Coaching is a lot about shifting your perspective.
As a matter of fact, the best added value, the best “a-ha” effects I’ve seen in my coaching relationships come from asking the right questions that make the client look at the problem from a different angle.
Here are some of the most powerful perspective shifts I’ve experienced, or facilitated:
1. Are you trying to get more things done or focusing on making the right things happen?
Getting things done, apart from being the most popular productivity topic since 7 Habits, is a dangerous perspective. We all want to get things done. Even David Allen, at the beginning of his book, says that if we would list all the things we want & have to get done, we would never get to the end of that list. So we have to make choices.
That’s where “right things to do” comes in. And “making them happen” is all about “not doing them yourself”. Is there any way you could ensure X and Y happen, without you worrying about them?
2. Are you persuading others or building trust?
Mostly when you need to get someone to do something, you’re persuading them. Without relationships nothing works properly. Instead of focusing on one-time negotiations, “carrot-and-stick” approaches, build trust.
Yes, it’s a longer route. But what are you focusing on? The block in the road, or the horizon you’re aiming for?
3. Are you looking for a new job or opening yourself to opportunities?
I had a recent discussion with a coaching client who was looking for a new job. After looking for opportunities in the current company, on the outside market, applications, CV and network connections, I asked “But what would you really want to do if you knew there were no boundaries?” and she came up with 2 possibilities which had nothing to do with work or career. Both were things she really wanted to complete, and now was the perfect time for them.
I see this also in many people who were let go from their jobs as result of the crisis – many saw this as opportunities to do what they had always wanted, but never created the space.
4. Are you recruiting, or building a talent pipeline?
In my previous job I was responsible for recruiting.
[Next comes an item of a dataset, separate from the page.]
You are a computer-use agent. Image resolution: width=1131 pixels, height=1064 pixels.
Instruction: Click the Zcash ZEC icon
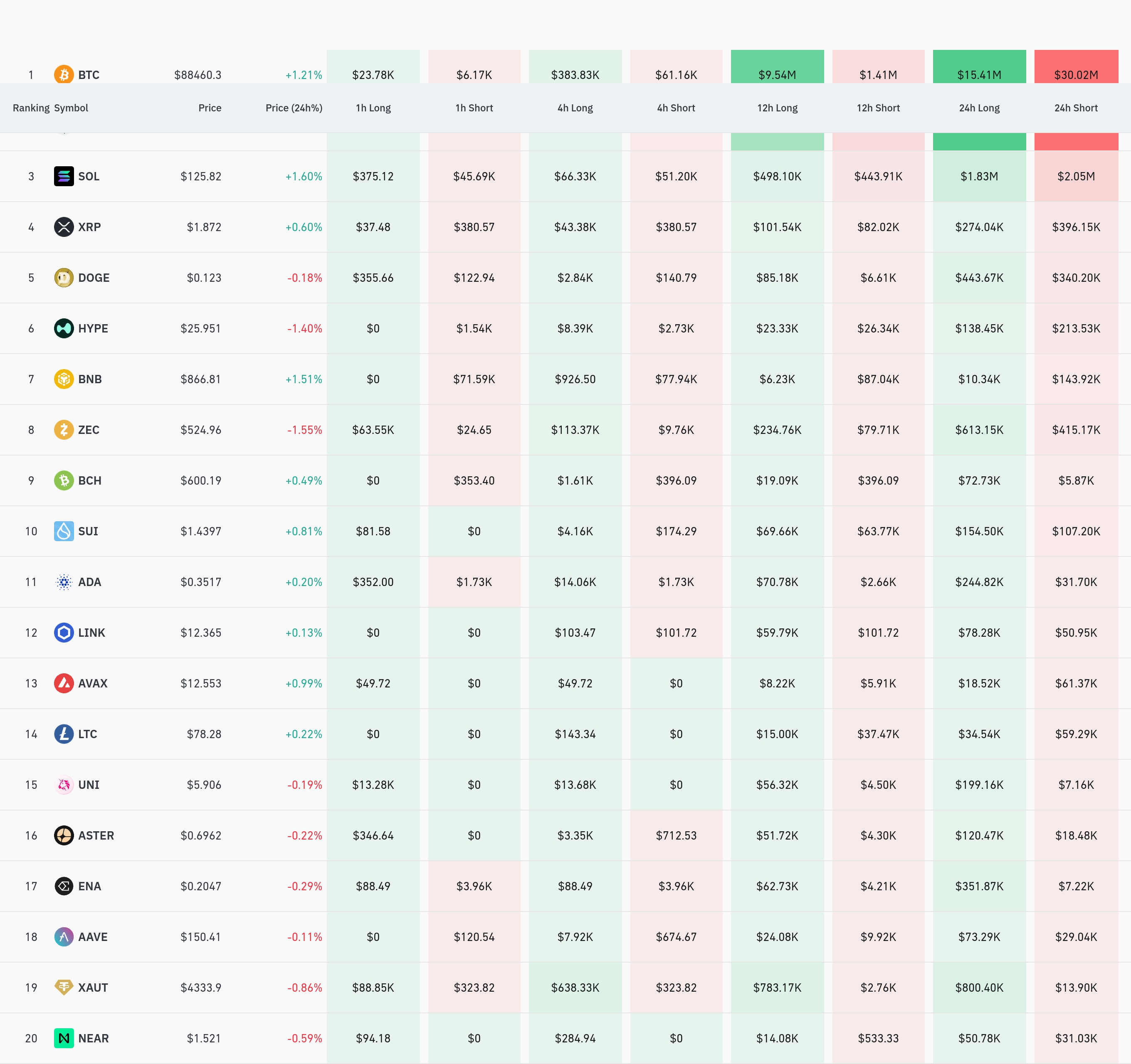[64, 429]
This can be looked at from the perspective “I have a job, I’d better look for good candidates”. Or, as we chose to do it, “what type of people would fit the profile?” and “where is this company headed to? what abilities do we need?” and build a pipeline of people to keep close for future opportunities.
The same approach can be used inside the organization. Rather than “succession planning”, look at it from the “talent planning” perspective. You’ll always have high flyers – what jobs can you create for them, in which better to use their abilities? Incidentally, you may find that the perfect job is just coming up.
5. Are you working in a day job or building a lifetime contribution?
There are 2 moments when time seems to stand still for me. One is when I connect with people, either while doing trainings, coaching or simply talking. The moment when we “understand” – I mean, really understand – each other.
The second one is when I visualise an image in my mind, and then proceed to drawing it and see it forming on paper or canvas. (for a glimpse of how the end result looks like, visit my virtual gallery here)
Both are extraordinary moments in which I feel lucky to be alive, and blessed to have this ability. I may not live through my contribution yet, but what I am sure of is that these “connected” moments define my happiness. And I look for them, maximize them any way I can.
What are your “defining moments”? How can you enjoy them even more?
** I am not advocating for the “Quit your day job, do what you love” movement. Just shifting your perspective more towards awareness of your happiness moments.
6. Are you forwarding interesting ideas or asking yourself “What’s my take on it”?
Finding new ideas on the Internet is easy. I replicate some tens of websites, interesting posts, tweets, pictures every day. But just passing them forward is not enough.
Do you pass them through your personal filter? Why do you like them? What value do they bring? What change do they trigger?
Shifting perspective is not about making everything “grand” and moving to the larger, bigger picture.
Shifting perspective is about looking at it from a different angle.
Most times we’re so used with our own paradigm, that it becomes difficult to change our usual perspective. That’s why an external view can help – that’s why coaching helps.
What perspective can you change right now in your work? In your life?
How can I help you to turn this perspective into action?